Implementation: specification of filtered means, covariances, and log-likelihood for EKF and UKF

gerdm commented 1 year ago

Closes #288

Added output parameter for extended_kalman_filter and unscented_kalman_filter function. The output param specifies which filtered values to store in memory for output. By default, output param is set to None, which means we return the default fitered_means and filtered_covariances so as to not make any breaking changes to their smoothing functions.

Additionally, output accepts the term marginal_loglik, which returns the history of the marginal log-likelhood. The use of this parameter is tested in ekf_ukf_spiral.ipynb, which shows the marginal log-likelihood of EKF vs UKF with two different choice of hyperparameters.

Code was tested on

ekf_ukf_spiral.ipynb
ekf_mlp.ipynb
ekf_ukf_pendulum.ipynb

If style is correct, I propose to do the same refactoring for EKS and UKS. Also, refactor for storage of intermediate predictions (see #288).

review-notebook-app[bot] commented 1 year ago

Check out this pull request on

See visual diffs & provide feedback on Jupyter Notebooks.

Powered by ReviewNB

gerdm commented 1 year ago

Failed tests is due to list[str]. However, I'm following this convention.

Which minimum Python version should we consider for this?

slinderman commented 1 year ago

Which minimum Python version should we consider for this?

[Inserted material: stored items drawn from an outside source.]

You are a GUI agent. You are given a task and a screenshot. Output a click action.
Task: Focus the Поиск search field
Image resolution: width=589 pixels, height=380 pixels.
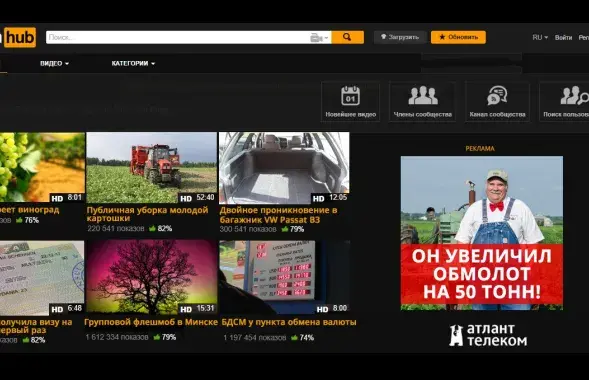tap(177, 37)
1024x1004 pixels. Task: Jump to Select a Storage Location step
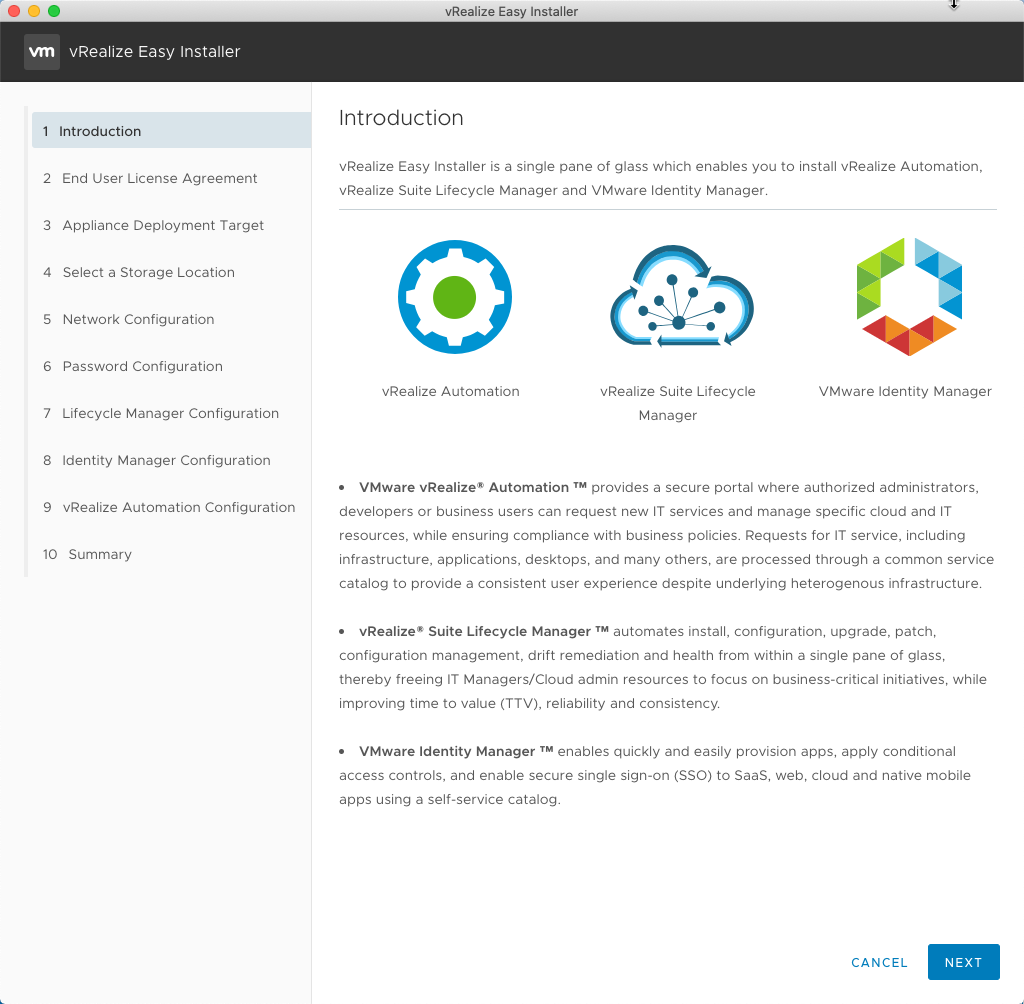(x=148, y=272)
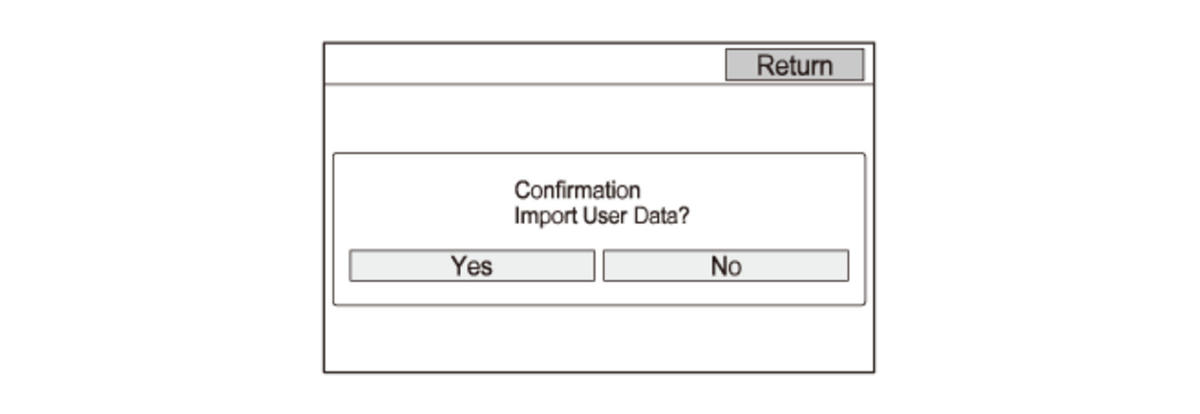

We are using 3.7 for Colab compatibility. What version is necessary for subscripted types?

gerdm commented 1 year ago

Which minimum Python version should we consider for this?

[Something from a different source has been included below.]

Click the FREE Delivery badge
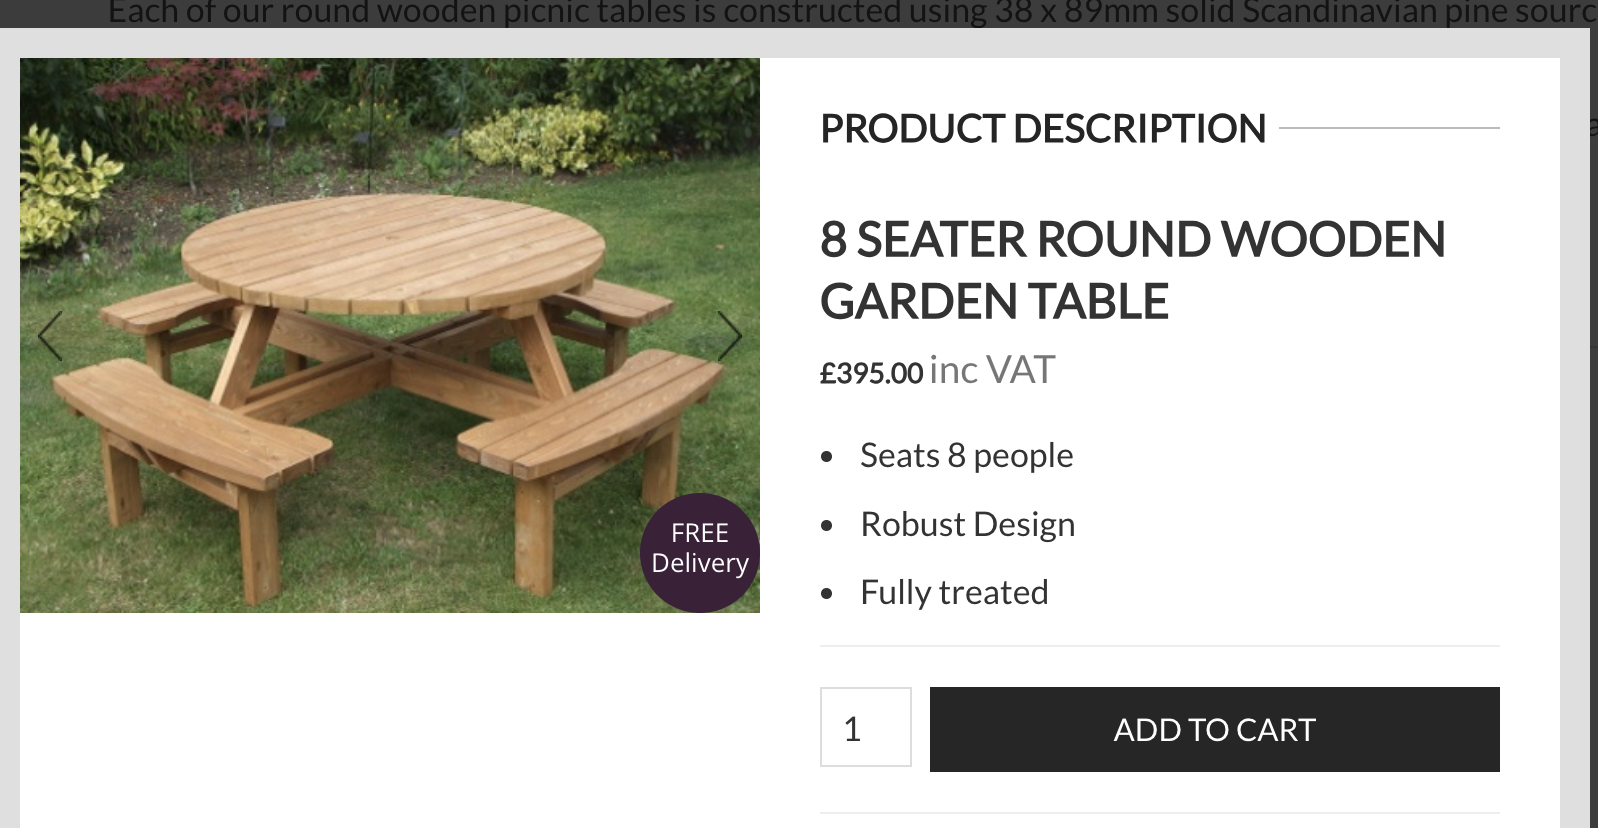Image resolution: width=1598 pixels, height=828 pixels. [700, 550]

We are using 3.7 for Colab compatibility. What version is necessary for subscripted types?

@slinderman , generic types were introduced in Python 3.9 and proposed in PEP585

In type annotations you can now use built-in collection types such as list and dict as generic types instead of importing the corresponding capitalized types (e.g. List or Dict) from typing. Some other types in the standard library are also now generic, for example queue.Queue.

slinderman commented 1 year ago

Following up on this from my computer this time. (Sorry for the abbreviated comments earlier!). In an attempt to synthesize the suggestions above, how about this proposal:

Add predicted means and covariances to the filtered posterior, and make some fields optional.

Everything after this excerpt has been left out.